Tuesday, June 29, 2010

"At First Women Were Reluctant to Talk"

The Vagina Monologues by Eve Ensler
2001
Weight: 9 oz.
Method of disposal: Attempting to give it away through a social networking site. If I cannot I will move on to plan B.




Today, I am parting with my copy of The Vagina Monologues, complete with the highlighting of the fifteen year old I was when I bought it. I saw it on a shelf in the drama section at Waldenbooks when I worked there, and I bought it because of the title. I read the book that same night and loved it. It started a sort of-affair. I went to see college productions of it on a regular basis throughout the years and one time I went with my friend Sarah to see it done by Eve Ensler herself. Later, I would volunteer at an event that hosted Ms. Ensler and Jane Fonda. A whole group of us took a picture I have never seen. I remember Eve Ensler’s hand on my shoulder. Even later, I would go to Charis with a very attractive queer preacher to see her talk about her publication, The Good Body. This is yet another time when I will be disbanding a book from a complete collection of all the books written by an author.
I use to be in awe of Eve Ensler.
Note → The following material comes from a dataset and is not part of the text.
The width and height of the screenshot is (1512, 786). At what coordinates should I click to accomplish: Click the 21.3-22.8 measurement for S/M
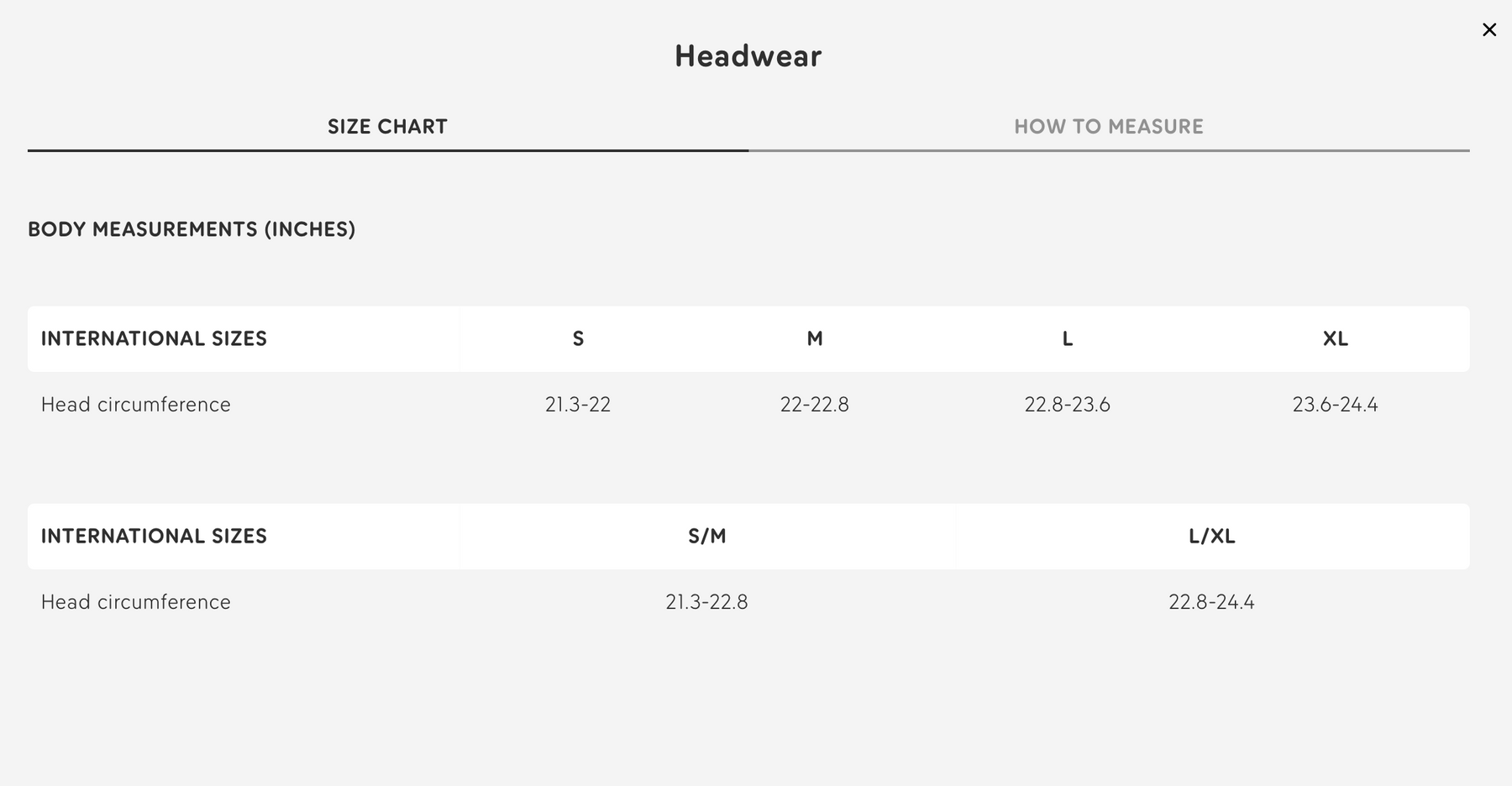(x=706, y=602)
Can you tell? There has been a gradual letting go of that awe over the last six years and now I have a dull curiosity when I see her name in print. I will continue to read about her and her work. But I also think about that initial collection where a father buys his daughter a vagina—the only intersex narrative in the book—with dismay. She has spoken with students about it for years and compromises have been worked out, but it lingers in my copy and thousands of others. I think of Jakarta, Warsaw, Kenya, and other places where The Vagina Monologues has traveled and the mixture of emotions about it expressed in the feedback—the validity of the feelings of those who loved it and those who hated it. I love talking about sex, bodies, and sexuality. I also recoil from gynocentrism, and its effects on our beliefs about gender and sex as binary systems.
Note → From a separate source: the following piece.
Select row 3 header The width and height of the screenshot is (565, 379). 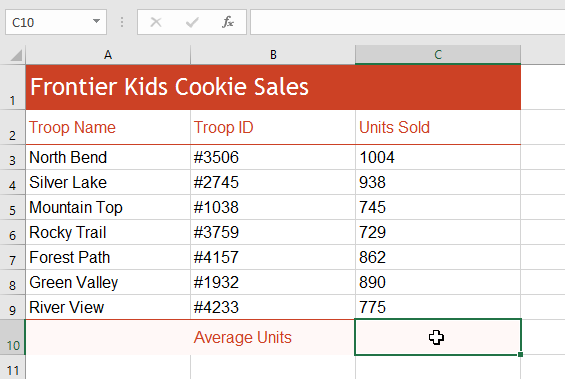coord(13,157)
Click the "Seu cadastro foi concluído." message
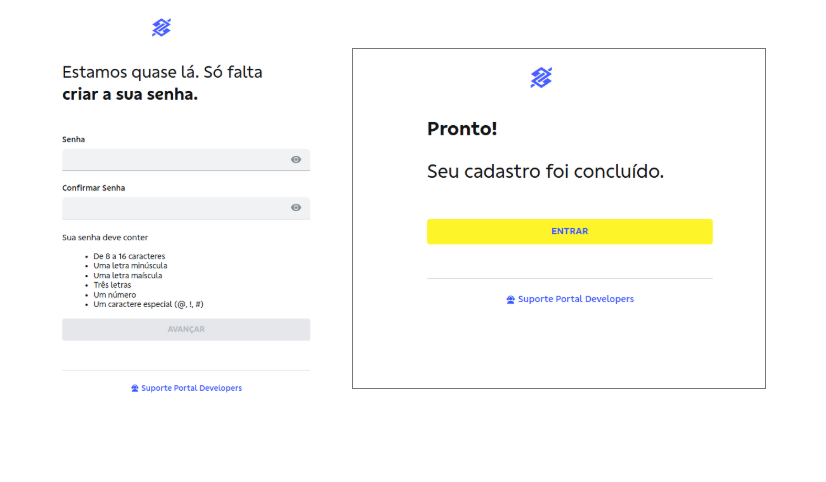 tap(545, 172)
There is a lot good about Eve Ensler and about The Vagina Monologues, and I will never forget my initial love for it. It is time for me to move on now. Looking at my highlights, “My Angry Vagina” was my favorite piece in the collection when I first read it. In hindsight, it is hard to imagine growing up without it. I found this book at the perfect time. It did what, I think, it was intended to do. It helped me fall in love and/or maintain my love for my genitalia—though I do not think my vagina is the truly important component of my anatomy. It pales in comparison to my clitoris, my ears, my neck, and my back.